Schon 2011 hatten niederländische Forschende anhand von Daten eines Wetterradars gezeigt, dass in einem Natura-2000-Schutzgebiet Tausende von Vögeln in der Sylvesternacht kurz nach Mitternacht aufflogen. Und zwar für mindestens 45 Minuten und bis in eine Höhe von 500 Metern – weit höher, als die Tiere normalerweise zu ihren Futterplätzen fliegen. Eine schweizerische Studie aus dem Jahr 2015 kam zu dem Ergebnis, dass Vögel Gebiete, aus denen sie geflüchtet sind, tagelang meiden. Erst nach drei bis zehn Tagen, so die Forschenden, entsprach die Zahl der Wasservögel wieder den Werten vor dem Feuerwerk.

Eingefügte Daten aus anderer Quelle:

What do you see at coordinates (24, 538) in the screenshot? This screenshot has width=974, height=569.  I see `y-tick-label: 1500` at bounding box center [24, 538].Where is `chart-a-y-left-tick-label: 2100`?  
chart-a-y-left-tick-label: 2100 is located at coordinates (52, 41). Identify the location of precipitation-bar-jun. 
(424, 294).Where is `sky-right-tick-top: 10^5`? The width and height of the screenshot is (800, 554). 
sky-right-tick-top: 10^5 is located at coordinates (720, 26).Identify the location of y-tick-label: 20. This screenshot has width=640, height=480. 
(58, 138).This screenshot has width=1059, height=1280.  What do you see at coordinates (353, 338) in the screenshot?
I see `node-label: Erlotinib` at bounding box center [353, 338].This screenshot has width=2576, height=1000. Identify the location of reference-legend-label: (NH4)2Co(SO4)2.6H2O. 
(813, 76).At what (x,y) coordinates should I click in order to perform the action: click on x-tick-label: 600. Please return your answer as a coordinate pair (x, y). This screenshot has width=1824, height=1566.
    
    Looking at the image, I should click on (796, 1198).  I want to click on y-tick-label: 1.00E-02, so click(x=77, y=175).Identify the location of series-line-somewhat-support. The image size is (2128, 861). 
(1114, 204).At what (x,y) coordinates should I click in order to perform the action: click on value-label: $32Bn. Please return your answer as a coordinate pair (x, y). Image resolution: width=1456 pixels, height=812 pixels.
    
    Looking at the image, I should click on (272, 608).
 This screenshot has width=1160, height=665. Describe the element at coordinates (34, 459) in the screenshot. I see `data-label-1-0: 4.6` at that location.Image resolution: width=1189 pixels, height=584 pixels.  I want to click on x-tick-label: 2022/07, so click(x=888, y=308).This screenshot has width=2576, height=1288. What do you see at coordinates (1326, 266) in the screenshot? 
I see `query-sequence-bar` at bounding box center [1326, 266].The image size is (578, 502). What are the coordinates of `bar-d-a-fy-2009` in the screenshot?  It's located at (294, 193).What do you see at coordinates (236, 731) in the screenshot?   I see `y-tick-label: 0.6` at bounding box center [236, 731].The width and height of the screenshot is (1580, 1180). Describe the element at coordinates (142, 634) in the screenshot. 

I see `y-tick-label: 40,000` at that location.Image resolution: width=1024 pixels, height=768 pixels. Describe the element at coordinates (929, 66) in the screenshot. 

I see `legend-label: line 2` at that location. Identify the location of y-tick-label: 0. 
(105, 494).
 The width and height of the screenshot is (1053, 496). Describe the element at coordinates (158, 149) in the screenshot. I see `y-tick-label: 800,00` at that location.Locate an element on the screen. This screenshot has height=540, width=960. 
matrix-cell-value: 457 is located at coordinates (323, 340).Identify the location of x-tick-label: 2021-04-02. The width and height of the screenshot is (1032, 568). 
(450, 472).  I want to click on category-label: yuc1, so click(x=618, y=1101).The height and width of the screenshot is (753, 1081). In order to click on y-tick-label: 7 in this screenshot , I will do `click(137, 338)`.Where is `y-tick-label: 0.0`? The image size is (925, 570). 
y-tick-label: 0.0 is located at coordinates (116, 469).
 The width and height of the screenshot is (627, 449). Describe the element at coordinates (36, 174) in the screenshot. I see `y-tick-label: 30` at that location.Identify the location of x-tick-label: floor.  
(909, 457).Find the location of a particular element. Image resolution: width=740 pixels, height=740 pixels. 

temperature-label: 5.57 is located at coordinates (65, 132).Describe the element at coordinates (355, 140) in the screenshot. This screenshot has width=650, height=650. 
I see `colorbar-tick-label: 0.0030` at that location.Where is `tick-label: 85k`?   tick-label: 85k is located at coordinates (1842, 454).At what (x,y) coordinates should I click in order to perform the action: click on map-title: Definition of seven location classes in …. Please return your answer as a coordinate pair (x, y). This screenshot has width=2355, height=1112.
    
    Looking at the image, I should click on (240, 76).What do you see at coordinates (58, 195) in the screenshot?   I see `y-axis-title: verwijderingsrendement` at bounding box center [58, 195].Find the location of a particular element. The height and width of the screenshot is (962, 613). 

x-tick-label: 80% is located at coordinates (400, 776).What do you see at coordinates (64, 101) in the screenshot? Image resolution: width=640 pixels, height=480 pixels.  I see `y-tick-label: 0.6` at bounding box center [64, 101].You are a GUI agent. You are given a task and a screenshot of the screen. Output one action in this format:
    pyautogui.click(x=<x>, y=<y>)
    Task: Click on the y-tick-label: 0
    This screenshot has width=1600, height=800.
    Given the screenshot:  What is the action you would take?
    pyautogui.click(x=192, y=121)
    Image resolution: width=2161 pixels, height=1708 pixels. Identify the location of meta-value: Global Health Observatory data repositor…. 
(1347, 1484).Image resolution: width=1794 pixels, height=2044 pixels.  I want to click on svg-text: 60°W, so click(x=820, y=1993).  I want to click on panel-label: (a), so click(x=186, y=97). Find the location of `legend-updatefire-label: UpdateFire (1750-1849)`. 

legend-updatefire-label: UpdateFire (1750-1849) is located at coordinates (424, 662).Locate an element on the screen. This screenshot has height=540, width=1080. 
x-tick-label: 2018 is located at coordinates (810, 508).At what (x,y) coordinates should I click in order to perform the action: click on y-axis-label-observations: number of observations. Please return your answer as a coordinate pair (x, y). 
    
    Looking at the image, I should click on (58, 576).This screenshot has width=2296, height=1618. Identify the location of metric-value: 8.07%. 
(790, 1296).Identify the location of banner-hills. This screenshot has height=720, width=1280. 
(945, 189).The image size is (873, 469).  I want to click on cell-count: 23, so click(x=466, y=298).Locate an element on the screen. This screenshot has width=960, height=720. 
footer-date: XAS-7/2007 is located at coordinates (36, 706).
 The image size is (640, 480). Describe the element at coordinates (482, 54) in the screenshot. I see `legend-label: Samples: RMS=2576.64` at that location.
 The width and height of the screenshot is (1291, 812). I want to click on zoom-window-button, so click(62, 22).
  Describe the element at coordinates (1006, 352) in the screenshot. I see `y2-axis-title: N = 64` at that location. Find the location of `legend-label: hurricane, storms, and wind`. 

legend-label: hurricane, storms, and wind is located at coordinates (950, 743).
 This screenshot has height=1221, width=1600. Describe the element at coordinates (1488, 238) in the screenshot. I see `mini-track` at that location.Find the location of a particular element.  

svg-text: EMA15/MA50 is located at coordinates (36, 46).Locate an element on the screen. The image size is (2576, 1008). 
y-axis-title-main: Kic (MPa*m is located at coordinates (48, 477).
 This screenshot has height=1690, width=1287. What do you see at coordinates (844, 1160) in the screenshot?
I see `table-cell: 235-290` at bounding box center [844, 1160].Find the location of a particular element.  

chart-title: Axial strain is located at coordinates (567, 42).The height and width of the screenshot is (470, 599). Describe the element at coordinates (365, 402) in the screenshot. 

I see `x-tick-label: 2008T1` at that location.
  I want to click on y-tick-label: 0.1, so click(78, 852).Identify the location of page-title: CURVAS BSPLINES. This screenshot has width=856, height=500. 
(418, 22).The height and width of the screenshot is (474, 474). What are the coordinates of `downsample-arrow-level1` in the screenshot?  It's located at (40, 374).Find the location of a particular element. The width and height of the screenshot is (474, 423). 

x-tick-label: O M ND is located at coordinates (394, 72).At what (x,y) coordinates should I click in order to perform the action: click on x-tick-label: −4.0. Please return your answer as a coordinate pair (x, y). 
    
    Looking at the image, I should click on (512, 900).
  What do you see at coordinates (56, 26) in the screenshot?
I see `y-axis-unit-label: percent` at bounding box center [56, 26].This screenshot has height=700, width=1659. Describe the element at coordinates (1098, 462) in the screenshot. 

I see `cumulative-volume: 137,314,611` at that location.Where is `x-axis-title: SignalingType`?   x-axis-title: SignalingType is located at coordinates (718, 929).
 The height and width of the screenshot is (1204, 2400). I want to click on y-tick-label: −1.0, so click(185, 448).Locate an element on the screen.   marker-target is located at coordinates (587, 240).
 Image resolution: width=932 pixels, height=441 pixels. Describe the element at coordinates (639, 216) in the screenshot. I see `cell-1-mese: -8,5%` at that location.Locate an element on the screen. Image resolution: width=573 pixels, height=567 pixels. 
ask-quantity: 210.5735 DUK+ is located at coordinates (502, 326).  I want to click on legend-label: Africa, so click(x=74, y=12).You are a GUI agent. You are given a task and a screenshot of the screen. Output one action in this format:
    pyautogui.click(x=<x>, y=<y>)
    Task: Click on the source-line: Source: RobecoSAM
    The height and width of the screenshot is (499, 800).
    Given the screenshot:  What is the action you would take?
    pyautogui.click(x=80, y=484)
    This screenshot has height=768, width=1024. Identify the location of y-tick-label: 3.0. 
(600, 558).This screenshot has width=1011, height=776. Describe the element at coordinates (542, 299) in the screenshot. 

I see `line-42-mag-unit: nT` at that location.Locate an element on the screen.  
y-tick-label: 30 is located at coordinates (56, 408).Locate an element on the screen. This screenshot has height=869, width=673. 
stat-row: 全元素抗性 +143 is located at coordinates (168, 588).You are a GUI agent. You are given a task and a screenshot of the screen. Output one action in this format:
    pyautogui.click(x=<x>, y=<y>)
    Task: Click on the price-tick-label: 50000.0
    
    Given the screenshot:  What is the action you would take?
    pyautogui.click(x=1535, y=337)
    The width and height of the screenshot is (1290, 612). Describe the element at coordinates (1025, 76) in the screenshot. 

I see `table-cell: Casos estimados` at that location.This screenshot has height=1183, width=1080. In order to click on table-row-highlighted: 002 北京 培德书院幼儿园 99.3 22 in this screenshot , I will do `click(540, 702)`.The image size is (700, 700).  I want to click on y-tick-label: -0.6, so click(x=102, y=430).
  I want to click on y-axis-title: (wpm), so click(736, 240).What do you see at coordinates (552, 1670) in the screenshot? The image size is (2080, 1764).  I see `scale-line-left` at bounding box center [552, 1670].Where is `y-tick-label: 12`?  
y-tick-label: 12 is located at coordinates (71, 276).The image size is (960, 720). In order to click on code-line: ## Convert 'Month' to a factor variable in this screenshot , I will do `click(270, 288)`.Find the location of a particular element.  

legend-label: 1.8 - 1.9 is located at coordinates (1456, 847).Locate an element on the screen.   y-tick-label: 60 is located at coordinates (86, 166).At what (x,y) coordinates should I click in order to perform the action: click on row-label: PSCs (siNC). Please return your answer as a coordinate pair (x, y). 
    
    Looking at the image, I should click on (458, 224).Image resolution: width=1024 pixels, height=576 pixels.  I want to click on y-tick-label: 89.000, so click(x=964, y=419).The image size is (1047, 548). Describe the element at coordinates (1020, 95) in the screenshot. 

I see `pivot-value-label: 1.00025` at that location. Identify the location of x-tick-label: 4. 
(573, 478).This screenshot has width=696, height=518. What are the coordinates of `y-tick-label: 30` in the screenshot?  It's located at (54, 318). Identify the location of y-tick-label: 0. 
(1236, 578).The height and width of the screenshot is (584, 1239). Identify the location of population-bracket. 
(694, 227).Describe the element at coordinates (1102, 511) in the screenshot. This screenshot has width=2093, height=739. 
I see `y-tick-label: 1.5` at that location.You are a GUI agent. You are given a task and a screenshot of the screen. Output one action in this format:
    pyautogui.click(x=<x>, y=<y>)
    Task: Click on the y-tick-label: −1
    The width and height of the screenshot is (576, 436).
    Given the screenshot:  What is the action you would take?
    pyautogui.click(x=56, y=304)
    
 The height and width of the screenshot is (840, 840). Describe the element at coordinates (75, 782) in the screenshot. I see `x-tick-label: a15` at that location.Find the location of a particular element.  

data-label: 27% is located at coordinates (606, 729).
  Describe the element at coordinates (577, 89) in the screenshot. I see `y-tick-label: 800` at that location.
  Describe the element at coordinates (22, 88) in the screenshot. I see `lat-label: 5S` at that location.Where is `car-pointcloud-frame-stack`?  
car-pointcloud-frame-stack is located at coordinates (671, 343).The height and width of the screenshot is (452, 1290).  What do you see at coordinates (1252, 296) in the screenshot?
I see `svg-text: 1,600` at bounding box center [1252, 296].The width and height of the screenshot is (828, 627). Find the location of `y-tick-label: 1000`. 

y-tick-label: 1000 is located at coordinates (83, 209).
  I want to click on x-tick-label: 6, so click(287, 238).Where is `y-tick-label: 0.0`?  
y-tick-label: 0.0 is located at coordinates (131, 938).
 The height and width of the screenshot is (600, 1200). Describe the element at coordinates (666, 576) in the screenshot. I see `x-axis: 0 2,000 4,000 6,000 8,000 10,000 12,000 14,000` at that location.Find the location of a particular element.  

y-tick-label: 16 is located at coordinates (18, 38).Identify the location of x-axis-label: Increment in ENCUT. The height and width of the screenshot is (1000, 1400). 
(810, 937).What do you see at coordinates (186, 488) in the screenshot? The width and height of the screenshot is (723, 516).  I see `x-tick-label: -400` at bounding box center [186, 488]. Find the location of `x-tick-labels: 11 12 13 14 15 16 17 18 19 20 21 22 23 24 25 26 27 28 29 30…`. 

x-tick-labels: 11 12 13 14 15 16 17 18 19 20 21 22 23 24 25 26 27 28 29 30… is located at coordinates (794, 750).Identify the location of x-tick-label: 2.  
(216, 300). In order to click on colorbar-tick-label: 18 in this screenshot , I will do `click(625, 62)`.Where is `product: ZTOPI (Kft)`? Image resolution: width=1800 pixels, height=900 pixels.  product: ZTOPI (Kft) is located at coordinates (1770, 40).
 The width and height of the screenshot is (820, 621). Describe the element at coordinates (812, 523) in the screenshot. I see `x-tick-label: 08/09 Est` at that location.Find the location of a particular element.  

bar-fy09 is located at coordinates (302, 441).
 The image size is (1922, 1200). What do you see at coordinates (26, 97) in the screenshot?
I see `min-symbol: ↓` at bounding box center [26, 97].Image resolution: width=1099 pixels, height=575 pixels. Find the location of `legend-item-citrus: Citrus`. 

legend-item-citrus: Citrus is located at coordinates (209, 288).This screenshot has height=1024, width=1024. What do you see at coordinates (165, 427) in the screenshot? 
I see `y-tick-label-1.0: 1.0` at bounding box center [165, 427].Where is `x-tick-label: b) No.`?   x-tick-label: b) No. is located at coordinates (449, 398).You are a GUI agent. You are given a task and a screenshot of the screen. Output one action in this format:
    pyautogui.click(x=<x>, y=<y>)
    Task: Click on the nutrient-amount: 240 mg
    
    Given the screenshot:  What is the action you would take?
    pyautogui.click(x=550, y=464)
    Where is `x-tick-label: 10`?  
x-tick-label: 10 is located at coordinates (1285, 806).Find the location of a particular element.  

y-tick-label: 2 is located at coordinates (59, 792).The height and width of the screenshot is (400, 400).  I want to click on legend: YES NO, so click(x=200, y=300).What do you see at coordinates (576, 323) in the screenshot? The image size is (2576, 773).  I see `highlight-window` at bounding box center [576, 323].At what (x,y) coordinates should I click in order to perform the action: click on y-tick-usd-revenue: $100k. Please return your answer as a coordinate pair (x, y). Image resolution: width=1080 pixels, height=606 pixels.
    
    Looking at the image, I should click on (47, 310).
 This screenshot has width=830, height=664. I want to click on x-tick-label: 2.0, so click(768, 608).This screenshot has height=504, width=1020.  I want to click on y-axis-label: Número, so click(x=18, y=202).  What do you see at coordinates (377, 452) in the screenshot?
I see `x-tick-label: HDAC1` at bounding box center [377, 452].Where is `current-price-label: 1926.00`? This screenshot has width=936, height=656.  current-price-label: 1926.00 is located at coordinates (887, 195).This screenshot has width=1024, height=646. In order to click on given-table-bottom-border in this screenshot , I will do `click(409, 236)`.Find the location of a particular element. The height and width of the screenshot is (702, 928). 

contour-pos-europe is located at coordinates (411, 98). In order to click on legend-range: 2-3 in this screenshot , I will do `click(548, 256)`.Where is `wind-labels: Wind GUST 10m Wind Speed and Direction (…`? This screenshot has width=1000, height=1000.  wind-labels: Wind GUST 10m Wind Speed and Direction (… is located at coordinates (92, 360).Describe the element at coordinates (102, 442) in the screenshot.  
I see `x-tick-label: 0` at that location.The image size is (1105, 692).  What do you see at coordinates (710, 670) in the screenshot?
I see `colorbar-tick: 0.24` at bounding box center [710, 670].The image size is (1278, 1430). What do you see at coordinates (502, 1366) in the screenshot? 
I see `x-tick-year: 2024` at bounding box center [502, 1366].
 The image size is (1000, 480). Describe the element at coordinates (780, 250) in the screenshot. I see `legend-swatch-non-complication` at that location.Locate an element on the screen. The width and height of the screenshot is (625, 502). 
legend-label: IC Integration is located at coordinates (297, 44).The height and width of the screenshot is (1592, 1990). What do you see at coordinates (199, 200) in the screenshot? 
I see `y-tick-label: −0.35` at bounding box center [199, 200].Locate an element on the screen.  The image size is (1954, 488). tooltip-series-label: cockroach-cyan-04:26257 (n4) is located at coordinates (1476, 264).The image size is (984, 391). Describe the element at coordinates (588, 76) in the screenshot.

Neben der "nächtlichen Ruhestörung" kann Feuerwerk aber auch unmittelbar gesundheitsschädliche oder gar tödliche Konsequenzen für Vögel haben: So sollen bei einem Silvesterfeuerwerk in Prag zum Jahreswechsel 2013/14 Vögel verletzt oder tot in die Zuschauermenge gefallen sein. Zu Jahresbeginn 2021 erhitzte eine Meldung aus Rom die Gemüter von Tierfreundinnen und -freunden: Hunderte Stare waren dort, offenbar aufgeschreckt durch Böllerlärm, durch die Häuserfluchten geflattert und zu Hunderten gegen Glasfassaden geprallt. Und das, obwohl der geräuschvolle Silvesterbrauch sogar behördlich untersagt war.